Attualmente sulle corsie esterne gli uomini a disposizione di Ventura sono contati o quasi. Numeri alla mano, il Bari in quel settore ha almeno due pedine in meno (tre, se si tiene conto del ruolo ricoperto da Allegretti per tutta la stagione) rispetto al campionato passato. Globalmente, Ventura lo scorso anno aveva a disposizione per le fasce 6 pedine (Alvarez, Rivas, Antonelli prima e Sestu poi, Kamata, Koman e Langella), diventate poi 7 a gennaio con l’ingaggio dell’ungherese Gosztonyi. Quest’anno, attualmente, Ventura dispone di soli 4 esterni di ruolo, ovvero i confermati Alvarez e Rivas ed i baby D’Alessandro e Romero, 40 anni ed un numero di presenze in Sere A calcolabili sulle dita di una mano in due. Ci sarebbe, come detto, anche l’algerino Ghezzal, impiegato spesso sull’out sinistro da Ventura in questi giorni di ritiro, ma in tal caso la carenza si registrerebbe poi in attacco, dove gli arruolabili sarebbero 4 (Barreto, Kutuzov, Castillo e Caputo o chi per lui) a fronte dei 5 della passata stagione (Barreto, Kutuzov, Greco prima e Castillo poi, Meggiorini e Sforzini).

Insomma, la coperta in avanti è corta e finanche un po’ rabberciata, se tenessimo conto del bagaglio di esperienza dei nuovi arrivati sulle fasce e della cronica precarietà delle condizioni fisiche di Rivas.
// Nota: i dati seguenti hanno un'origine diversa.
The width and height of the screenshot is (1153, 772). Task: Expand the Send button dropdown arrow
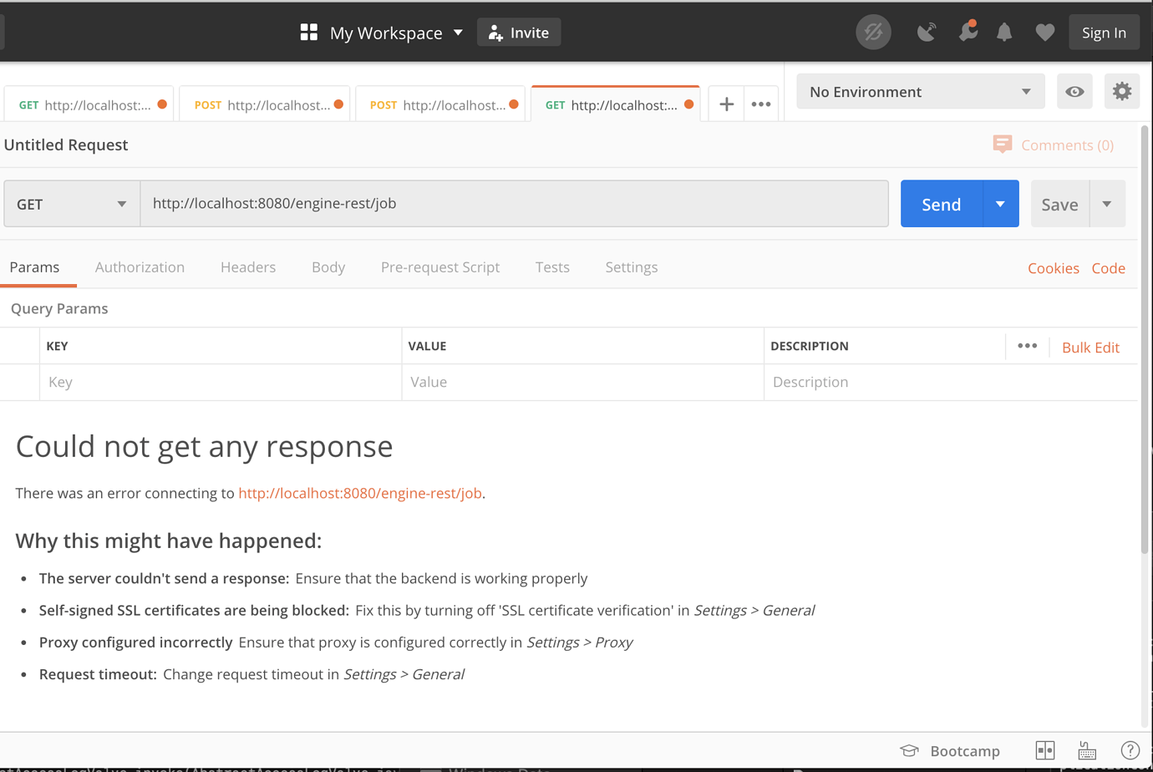tap(1000, 204)
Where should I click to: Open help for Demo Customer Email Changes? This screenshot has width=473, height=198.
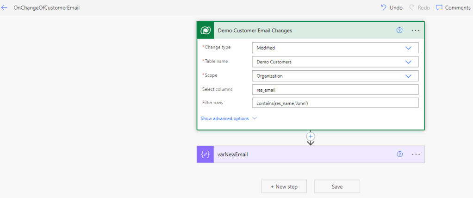pyautogui.click(x=399, y=31)
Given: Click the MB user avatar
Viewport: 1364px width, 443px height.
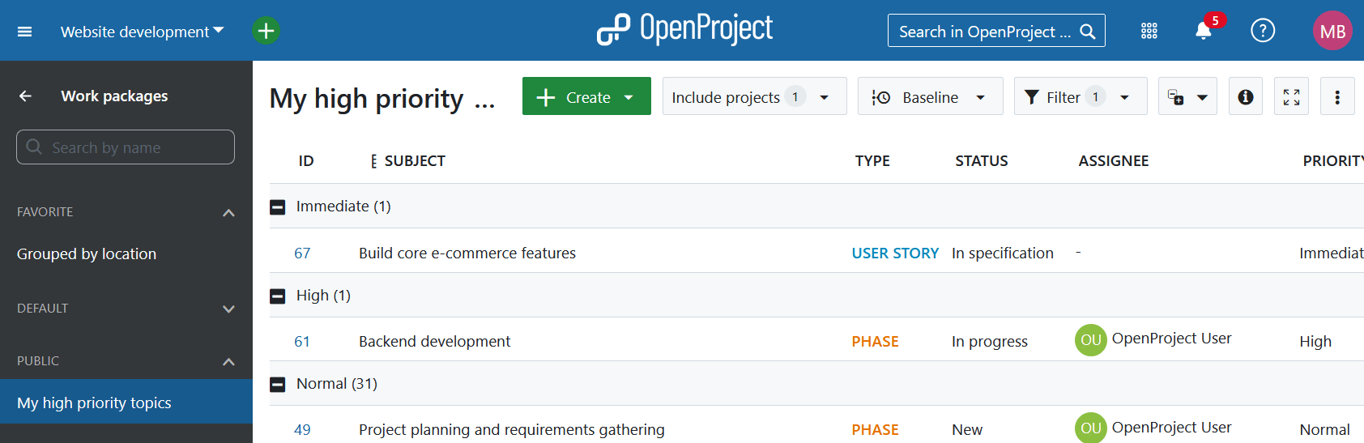Looking at the screenshot, I should [1332, 31].
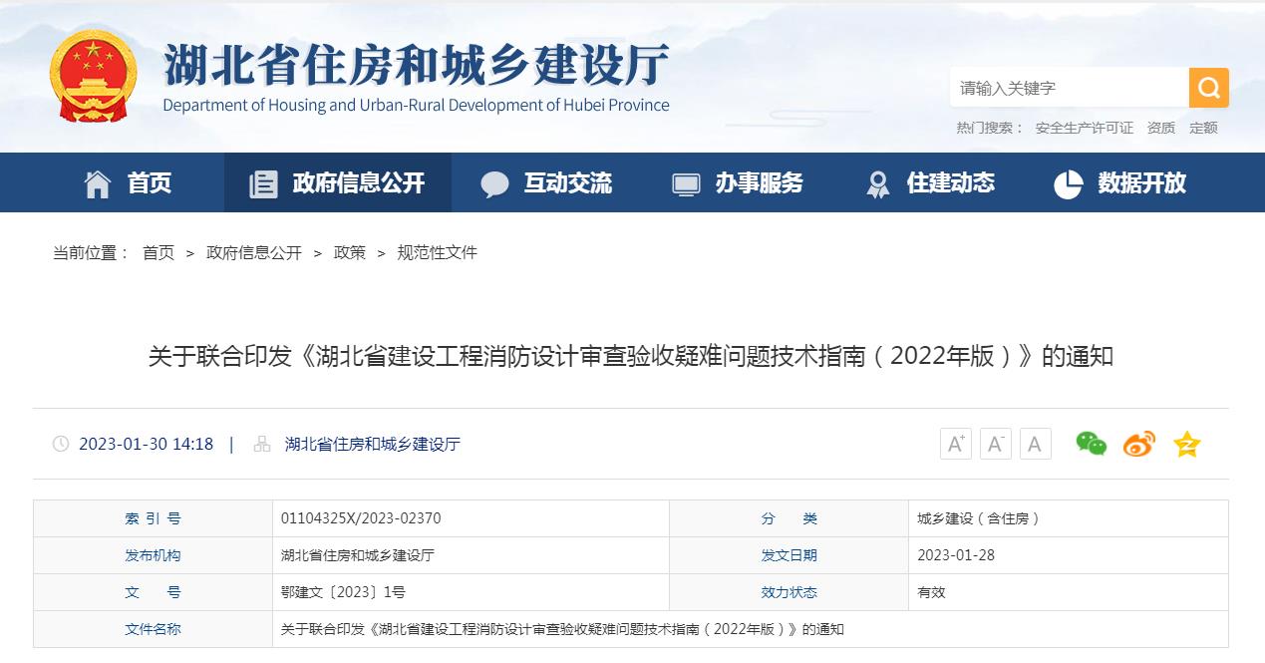Image resolution: width=1265 pixels, height=663 pixels.
Task: Click the home icon beside 首页 in navigation
Action: pyautogui.click(x=97, y=182)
Se è vero che il Bari punta a confermare il risultato della scorsa stagione, urge un innesto di qualità. Non vogliamo credere alle parole pronunciate da Guido Angelozzi nei giorni scorsi (“…se non arrivasse Giovinco non prenderemmo nessuno, stiamo bene così…”): probabilmente le stesse sono state dettate dall’eccesso di sicurezza sul buon esito della trattativa con la Vecchia Signora. Di giocatori idonei al progetto, in giro, ce ne sono. A cominciare dal duo Guberti-Cerci, elementi eternamente accostati ai colori biancorossi; passando per l’altra sponda del Tevere, dove Pasquale Foggia attende una società che punti a rilanciarlo; arrivando su fino alle Venezie, dove il talento ancora inespresso di Francesco Lodi è in cerca di continuità per attecchire. Non dimenticando soluzioni di buona qualità a costi inferiori, come quelle di Andrea Gasbarroni e Biagio Pagano proposte dalla cadetteria.

Non c’è tempo e motivo per leccarsi le ferite, dunque. Il Bari deve fare quadrato e cercare una soluzione idonea. E’ il momento di regalare ai tanti supporters baresi un calciatore in grado di accendere la loro fantasia. E magari, capace di permettere al galletto biancorosso, da sempre abituato a razzolare ad altezza d’uomo, di spiccare finalmente un bel volo da aquila verso il calcio che conta.